Tuesday, November 30, 2010

ARTICLE - SOME CLAIM VICTORY

SOME CLAIM VICTORY IN HAITI EVEN THOUGH EARLY ELECTION RESULTS STILL DAYS AWAY
(Miami Herald) - By Jacqueline Charles and Trenton Daniel

PORT-AU-PRINCE -- As the final vote tally from 11,000-plus polling stations continue to trickle into a vote tabulation center in the quake-battered capital, an official says there are ways to detect fraud.

``We always do,'' Alain Gauthier, a technical advisor to the center, said.

But whether the falsified reports -- a common trick is an extra ``1'' added to the final number, which usually is more than the registered voters for a particular polling station -- would be enough to deem the elections invalid remains an exercise in progress.

As of late Monday, only 50 percent of the final reports from polling stations in the West department, which includes Port-au-Prince, were at the voting tabulation centers. Meanwhile, political camps continued doing their own numbers crunching. The Organization of American states, which led an international electoral observation mission team here along with the Caribbean community, acknowledges there were irregularities but not enough the head of its mission said to ``invalidate'' Sunday's presidential and legislative elections.

Still at least 10 presidential candidates and opposition leaders are calling for the vote to be canceled.

It has called on opposition presidential candidates to work through the electoral commission.

Candidates have said their lawyers have begun sending documentation to the Provisional Electoral Council (CEP), and they are gathering information from their monitors who were supposed to be observing the vote inside the 11,181 polling stations.

A common complaint from all candidates, including those running on President René Préval's INITE (UNITY) platform, is that monitors were not allowed into polling stations and therefore could not protect their candidates' interests. Another is that many voters could not find their names on the electoral lists, and unless they had access to the Internet couldn't find out where to go vote because phone numbers provided by the CEP did not work.

``Once you have problems with the electoral lists you have problems throughout the entire system,'' said Jean-Claude Bajeux, an democracy activist who also struggled to find out where he was supposed to vote on Sunday.

But there were also more blatant allegations of voter intimidation in the southeast, burned ballots in the north and places where the vote just couldn't take place.

The CEP has said only 3.56 percent or 56 out of 1,500 voting centers around had problems. They were either set ablaze or shut down in the middle of the vote, armed thugs came in to intimidate voters or ballots were found to be pre-stuffed, or destroyed in the middle of voting.

``I don't call it fraud. Fraud is when you do something and you are trying to hide what you are doing,'' former first lady and presidential contender Mirlande Manigat said in an interview at her home. ``This was blatant. It was an operation.''

Manigat was the first among a dozen candidates asking for the vote to be canceled, accusing Préval and his coalition of trying to steal the election to benefit his pick, Célestin, the former head of the government road-building agency. She is still maintaining her position, she said, though she now wants the votes to be counted. Michel Martelly, a popular singer known as Sweet Micky, is also calling for the votes to be counted -- a switch from Sunday when he supported the call for cancellation.

``We have to wait to see what the results give,'' said Manigat who said there are rumors circulating that not only will she be in a runoff but her competitor may not even be Célestin but Michel Martelly, a popular musician known as Sweet Micky.

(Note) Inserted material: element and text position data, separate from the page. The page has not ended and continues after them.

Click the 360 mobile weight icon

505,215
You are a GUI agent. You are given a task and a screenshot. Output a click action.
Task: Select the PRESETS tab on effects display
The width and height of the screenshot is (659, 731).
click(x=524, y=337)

``Will they eliminate Jude Célestin, or would he naturally not make it?''

But supporters of Célestin, who has remained quiet throughout the crisis but has asked supporters to not take the streets, believe he will emerge a winner.

On Monday, in the northwest city of Gonaives, a group of INITE supporters showed up at polling sites to jot down election results taped to the precinct walls. They did so under the order of the local INITE coordinator to verify the results against the CEP's, a monitor said.

``That's in case we have a problem,'' Gaudhy Desir, 25, said.

Under electoral rules, a copy of the final election results for each polling station is left at the voting centers, and the top two vote getters in each race also receive a copy of the final report.

As a result the presidential camps have been doing their own numbers crunching.

Gauthier, the advisor at the voting tabulation center in Port-au-Prince, said while about 1,000 vote reports are being treated each hour, the results won't even get an official analysis before Dec. 6. The provisional results, are expected to be released the following day.

For now, the reports are carefully being inspected for tampering and irregularities by both workers and electoral council lawyers.